Also, usually when you checkpoint a listening socket with a
standard (non-abstract) address, the socket inode will exist
in the file system. So it will be there on restart (assuming
the file system view was restored too, e.g. from snapshot).
So bind() will fail with -EADDRINUSE.

Therefore you need to first unlink() the desired pathname.

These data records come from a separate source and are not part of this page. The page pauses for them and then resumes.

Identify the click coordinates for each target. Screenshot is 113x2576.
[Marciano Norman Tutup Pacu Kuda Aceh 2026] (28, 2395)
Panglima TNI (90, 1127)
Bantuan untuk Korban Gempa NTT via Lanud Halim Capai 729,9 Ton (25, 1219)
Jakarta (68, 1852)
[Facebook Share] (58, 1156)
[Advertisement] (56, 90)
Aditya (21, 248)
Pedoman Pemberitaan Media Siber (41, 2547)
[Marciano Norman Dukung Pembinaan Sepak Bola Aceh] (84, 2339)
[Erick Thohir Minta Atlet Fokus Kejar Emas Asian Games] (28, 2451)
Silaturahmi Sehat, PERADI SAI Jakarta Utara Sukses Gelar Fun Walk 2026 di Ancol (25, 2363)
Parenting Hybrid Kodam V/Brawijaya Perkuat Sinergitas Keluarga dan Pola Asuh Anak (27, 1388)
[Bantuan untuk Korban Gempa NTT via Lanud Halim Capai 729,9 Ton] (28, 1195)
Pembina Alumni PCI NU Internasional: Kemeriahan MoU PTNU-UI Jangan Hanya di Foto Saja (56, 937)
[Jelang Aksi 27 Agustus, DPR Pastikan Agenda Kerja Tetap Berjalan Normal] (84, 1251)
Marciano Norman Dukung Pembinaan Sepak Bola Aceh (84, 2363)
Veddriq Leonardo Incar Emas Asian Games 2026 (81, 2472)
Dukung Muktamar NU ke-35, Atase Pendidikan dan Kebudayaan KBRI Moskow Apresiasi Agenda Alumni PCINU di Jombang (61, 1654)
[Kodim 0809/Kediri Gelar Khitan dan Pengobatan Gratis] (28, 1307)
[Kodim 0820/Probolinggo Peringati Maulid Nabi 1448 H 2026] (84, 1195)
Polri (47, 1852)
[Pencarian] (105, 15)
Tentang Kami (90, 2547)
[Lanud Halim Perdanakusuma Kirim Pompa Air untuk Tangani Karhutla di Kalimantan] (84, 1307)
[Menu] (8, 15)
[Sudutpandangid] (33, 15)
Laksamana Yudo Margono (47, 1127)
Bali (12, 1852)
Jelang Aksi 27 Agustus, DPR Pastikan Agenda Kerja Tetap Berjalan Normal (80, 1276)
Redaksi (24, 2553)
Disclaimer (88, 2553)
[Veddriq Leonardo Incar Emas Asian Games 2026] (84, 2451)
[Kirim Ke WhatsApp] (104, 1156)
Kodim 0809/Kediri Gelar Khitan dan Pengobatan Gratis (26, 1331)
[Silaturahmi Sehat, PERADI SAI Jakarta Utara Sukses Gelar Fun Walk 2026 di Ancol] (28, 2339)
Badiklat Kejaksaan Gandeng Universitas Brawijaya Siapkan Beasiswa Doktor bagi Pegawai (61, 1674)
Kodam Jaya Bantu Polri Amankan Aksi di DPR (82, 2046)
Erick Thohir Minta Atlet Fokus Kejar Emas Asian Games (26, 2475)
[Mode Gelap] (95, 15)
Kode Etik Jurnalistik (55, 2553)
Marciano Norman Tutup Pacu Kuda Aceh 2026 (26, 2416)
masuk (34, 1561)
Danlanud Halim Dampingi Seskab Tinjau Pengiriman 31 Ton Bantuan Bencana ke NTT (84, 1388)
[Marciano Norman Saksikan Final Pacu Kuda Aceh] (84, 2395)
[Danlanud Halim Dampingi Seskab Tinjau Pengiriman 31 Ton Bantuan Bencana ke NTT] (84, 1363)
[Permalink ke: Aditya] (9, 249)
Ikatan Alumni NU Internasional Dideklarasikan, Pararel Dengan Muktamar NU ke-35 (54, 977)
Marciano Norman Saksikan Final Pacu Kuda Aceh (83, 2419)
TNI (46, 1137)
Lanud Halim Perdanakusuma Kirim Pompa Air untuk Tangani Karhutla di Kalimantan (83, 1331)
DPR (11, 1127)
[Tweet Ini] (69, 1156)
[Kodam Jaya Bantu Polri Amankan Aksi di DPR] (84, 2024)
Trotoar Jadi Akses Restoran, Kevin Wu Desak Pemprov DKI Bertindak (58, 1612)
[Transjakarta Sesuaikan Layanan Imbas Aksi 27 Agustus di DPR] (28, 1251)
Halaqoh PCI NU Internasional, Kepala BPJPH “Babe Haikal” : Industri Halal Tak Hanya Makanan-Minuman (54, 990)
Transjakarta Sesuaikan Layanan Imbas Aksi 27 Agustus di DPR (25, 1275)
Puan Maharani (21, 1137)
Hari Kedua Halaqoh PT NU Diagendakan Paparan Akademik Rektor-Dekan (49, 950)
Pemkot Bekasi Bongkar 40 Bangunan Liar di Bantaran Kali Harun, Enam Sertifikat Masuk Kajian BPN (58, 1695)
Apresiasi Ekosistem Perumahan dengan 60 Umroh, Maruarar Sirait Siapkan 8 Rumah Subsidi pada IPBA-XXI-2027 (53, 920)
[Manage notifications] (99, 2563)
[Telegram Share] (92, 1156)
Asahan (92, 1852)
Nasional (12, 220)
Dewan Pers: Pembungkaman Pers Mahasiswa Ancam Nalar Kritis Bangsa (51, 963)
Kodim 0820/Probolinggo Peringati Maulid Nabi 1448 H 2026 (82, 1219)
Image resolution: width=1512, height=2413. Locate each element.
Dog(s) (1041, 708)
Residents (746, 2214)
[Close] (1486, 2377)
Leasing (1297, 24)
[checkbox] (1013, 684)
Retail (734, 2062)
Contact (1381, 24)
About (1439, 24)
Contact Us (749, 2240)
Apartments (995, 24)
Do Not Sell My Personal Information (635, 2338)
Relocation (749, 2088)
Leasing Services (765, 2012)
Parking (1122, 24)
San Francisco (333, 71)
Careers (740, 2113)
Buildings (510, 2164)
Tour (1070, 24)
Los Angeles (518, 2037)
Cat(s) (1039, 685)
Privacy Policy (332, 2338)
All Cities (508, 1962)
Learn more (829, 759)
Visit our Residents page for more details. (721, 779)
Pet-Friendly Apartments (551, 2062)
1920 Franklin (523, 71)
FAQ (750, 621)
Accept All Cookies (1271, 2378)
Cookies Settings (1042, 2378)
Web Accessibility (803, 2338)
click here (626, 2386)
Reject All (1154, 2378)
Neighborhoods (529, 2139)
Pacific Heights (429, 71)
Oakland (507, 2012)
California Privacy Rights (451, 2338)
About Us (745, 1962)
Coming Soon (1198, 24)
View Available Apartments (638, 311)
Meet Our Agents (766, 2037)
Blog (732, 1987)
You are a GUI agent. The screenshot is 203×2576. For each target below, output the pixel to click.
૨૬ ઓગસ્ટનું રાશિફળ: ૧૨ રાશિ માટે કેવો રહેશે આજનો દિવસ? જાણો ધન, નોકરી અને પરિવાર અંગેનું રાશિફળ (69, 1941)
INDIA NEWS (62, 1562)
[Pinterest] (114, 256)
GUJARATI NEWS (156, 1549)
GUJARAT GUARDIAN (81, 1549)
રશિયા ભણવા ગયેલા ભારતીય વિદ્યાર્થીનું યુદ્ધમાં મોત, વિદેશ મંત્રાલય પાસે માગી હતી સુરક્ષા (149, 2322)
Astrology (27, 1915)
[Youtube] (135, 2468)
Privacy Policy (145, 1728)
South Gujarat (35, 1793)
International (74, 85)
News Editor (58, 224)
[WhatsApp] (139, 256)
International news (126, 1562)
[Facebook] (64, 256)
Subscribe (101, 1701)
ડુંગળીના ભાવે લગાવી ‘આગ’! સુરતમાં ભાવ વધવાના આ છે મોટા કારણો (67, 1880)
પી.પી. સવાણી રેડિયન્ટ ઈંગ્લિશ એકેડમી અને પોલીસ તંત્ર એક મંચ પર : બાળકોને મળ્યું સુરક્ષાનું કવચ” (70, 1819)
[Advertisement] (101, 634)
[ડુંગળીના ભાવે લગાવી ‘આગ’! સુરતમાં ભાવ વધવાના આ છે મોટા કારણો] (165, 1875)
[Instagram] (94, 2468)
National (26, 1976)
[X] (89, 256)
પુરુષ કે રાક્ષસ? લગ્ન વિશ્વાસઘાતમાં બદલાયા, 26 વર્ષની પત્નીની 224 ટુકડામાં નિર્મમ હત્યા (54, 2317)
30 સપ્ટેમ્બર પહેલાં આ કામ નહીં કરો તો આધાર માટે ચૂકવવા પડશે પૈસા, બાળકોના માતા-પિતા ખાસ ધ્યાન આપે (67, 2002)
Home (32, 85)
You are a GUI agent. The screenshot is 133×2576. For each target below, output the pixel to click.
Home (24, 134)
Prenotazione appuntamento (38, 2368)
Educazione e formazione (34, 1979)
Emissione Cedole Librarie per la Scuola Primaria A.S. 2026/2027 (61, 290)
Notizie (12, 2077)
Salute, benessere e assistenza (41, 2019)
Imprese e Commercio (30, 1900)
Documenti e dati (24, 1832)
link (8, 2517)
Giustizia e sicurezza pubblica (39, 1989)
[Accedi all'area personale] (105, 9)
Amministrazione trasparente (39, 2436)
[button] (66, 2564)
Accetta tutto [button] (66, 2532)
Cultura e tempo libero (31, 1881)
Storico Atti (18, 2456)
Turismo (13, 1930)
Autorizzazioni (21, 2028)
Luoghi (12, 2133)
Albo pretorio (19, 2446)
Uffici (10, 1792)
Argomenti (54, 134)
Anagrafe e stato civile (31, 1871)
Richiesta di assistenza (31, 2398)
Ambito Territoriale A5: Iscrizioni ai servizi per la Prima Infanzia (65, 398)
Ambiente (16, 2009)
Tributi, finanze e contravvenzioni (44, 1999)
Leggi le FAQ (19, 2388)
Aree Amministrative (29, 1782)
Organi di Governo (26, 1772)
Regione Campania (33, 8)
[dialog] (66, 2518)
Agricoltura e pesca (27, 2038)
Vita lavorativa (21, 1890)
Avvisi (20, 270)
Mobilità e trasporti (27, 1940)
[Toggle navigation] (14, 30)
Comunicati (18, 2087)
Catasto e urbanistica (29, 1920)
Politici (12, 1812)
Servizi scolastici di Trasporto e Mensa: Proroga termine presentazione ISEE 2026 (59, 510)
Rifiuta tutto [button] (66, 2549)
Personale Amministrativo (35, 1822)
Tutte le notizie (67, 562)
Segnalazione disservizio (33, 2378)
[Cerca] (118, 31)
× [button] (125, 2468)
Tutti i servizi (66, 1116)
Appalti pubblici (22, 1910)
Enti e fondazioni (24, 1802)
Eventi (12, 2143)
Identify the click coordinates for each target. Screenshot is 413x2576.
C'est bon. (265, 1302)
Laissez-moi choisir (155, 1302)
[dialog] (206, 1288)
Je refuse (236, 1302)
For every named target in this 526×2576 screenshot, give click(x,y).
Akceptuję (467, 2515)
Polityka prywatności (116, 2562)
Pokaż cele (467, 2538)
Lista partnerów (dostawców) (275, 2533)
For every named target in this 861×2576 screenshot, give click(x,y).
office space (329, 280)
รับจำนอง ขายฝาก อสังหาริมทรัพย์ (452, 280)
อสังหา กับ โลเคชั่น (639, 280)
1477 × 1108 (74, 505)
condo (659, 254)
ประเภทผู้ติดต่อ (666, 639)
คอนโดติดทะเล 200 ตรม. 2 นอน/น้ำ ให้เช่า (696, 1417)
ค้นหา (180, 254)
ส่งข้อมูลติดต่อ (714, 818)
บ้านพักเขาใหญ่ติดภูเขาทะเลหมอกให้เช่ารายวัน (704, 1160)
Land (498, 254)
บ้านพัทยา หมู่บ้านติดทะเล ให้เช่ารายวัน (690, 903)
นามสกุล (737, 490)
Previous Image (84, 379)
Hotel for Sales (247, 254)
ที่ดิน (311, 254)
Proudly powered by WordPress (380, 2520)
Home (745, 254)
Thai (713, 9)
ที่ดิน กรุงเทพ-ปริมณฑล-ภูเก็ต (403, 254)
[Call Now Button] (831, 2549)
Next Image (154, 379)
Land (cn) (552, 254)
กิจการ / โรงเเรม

And if it wasn't there, you need to unlink() after the bind()...

> +		if (ret < 0)
> +			goto out;
> +
> +		ret = socket->ops->listen(socket, h->backlog);
> +		if (ret < 0)
> +			goto out;
> +	} else
> +		ckpt_debug("unsupported UNIX socket state %i\n", h->state);
> +
> +	socket->state = h->state;

h->state may hold arbitrary value, and in particular not
necessarily in agreement with h->sock_state :(

> +	socket->sk->sk_state = h->sock_state;
> + out:
> +	return ret;
> +}
> +
> +struct socket *__sock_file_restore(struct ckpt_ctx *ctx,
> +				   struct ckpt_hdr_socket *h)
> +{
> +	struct socket *socket;
> +	int ret;
> +
> +	ret = sock_create(h->family, h->type, 0, &socket);
> +	if (ret < 0)
> +		return ERR_PTR(ret);
> +
> +	if (h->family == AF_UNIX) {
> +		ret = sock_un_restart(ctx, h, socket);
> +		ckpt_debug("sock_un_restart: %i\n", ret);
> +	} else {
> +		ckpt_debug("unsupported family %i\n", h->family);
> +		ret = -EINVAL;
> +	}
> +
> +	if (ret)
> +		goto out;
> +

Missing call to sock_cptrst() ?   And in that case, will need
to sanitize the data.

> +	ret = sock_read_buffers(ctx, socket->sk, &socket->sk->sk_receive_queue);
> +	if (ret)
> +		goto out;
> +
> +	ret = sock_read_buffers(ctx, socket->sk, &socket->sk->sk_write_queue);
> +	if (ret)
> +		goto out;
> + out:
> +	if (ret) {
> +		sock_release(socket);
> +		socket = ERR_PTR(ret);
> +	}
> +
> +	return socket;
> +}
> +


The local addresses of sockets are not restored. This means that
getpeername() will not give the expected result.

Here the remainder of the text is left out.